Loss of the ability to smell and taste has been a hallmark of Covid-19. While for some it remains temporary, for others it is long-term.

According to Dr Robert King, from University College Cork in Ireland, smell is so important to the power of attraction that loss of it - or changes to it - because of coronavirus could ruin relationships, Daily Mail reported.

People who survived Covid-19 may need sex therapy or marriage counselling in future if the virus damaged their sense of smell, King wrote in a letter to the scientific journal Archives of Sexual Behaviour.

He warned that women may be worst-affected.

Previous studies had shown that if a woman's sense of smell is altered by factors such as the contraceptive pill, it can 'drastically change' her attraction to her partner.

The expert said his study showed that attractive partner smell predicted "vigorous, deeply-felt and energetic orgasmic responses" better than any other characteristics, the report said.

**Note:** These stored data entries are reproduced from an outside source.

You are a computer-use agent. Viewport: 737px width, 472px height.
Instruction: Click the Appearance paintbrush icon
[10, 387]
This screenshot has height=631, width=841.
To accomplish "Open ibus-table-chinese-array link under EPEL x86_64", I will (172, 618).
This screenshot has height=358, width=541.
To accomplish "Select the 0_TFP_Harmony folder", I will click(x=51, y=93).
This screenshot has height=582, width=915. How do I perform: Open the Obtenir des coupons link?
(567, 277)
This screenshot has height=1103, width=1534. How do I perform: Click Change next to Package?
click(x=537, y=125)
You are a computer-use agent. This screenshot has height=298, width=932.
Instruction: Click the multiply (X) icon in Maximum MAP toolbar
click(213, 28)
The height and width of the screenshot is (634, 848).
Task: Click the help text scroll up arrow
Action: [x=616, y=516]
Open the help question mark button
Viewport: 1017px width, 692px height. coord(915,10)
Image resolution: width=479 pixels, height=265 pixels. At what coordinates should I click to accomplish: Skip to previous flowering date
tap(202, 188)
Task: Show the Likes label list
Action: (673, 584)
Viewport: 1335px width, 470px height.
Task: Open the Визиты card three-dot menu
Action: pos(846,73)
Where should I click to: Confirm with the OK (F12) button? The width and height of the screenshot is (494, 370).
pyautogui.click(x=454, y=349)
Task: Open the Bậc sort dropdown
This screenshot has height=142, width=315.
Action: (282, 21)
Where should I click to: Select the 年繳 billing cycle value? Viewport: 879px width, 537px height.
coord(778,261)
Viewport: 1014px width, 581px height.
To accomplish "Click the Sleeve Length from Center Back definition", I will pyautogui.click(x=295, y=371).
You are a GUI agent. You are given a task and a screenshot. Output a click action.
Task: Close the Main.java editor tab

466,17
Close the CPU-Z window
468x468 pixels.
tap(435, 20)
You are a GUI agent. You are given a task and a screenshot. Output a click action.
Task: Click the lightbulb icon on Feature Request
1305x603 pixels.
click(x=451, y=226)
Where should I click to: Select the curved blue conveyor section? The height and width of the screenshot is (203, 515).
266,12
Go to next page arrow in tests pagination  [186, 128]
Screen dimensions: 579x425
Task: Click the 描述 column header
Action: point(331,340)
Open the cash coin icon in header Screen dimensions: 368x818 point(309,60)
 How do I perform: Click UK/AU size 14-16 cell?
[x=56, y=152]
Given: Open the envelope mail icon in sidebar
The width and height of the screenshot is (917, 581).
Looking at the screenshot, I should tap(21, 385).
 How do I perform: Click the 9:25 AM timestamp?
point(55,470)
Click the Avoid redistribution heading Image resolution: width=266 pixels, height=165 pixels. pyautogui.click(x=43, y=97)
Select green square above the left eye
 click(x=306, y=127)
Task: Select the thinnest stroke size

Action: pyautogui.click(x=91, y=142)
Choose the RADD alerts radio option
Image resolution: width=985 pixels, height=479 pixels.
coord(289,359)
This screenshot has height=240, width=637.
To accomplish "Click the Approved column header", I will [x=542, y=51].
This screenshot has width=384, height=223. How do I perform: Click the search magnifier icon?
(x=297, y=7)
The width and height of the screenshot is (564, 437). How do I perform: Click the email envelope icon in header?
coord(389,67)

King noted that it is likely that women evolved these extra brain cells to pick up on signals that would help them find a biologically compatible partner so they could produce healthy babies.

"While it is disputed exactly what is being signalled by partner smell, it is not in dispute that smell matters, especially to women, whose extra sensitivity to smell and 40 percent extra density of... neural tissue (in this area) is presumably doing something important.

"It is therefore likely that the effects of Covid are going to be seen by sex therapists, marriage guidance counsellors and similar in the months and years to come," King wrote in the journal.

In a 2021 Italian study, a 29-year-old woman who had Covid-related smell loss told researchers: "Without any scent clues, and with this strange, bitter taste when we kiss, my boyfriend became a total stranger to me. My sex drive disappeared... I have left him."

Some scientists believe that a person's natural scent conveys information about their immune system.

It is thought we prefer the smell of a potential mate whose immune genes are different enough from ours that we would be likely to produce a healthy baby.

Women may have evolved greater sensitivity in this area because their 'reproductive investment' - nine months' pregnancy - is longer than men'.

"Thus, (natural) selection has rewarded women who are especially picky," King said.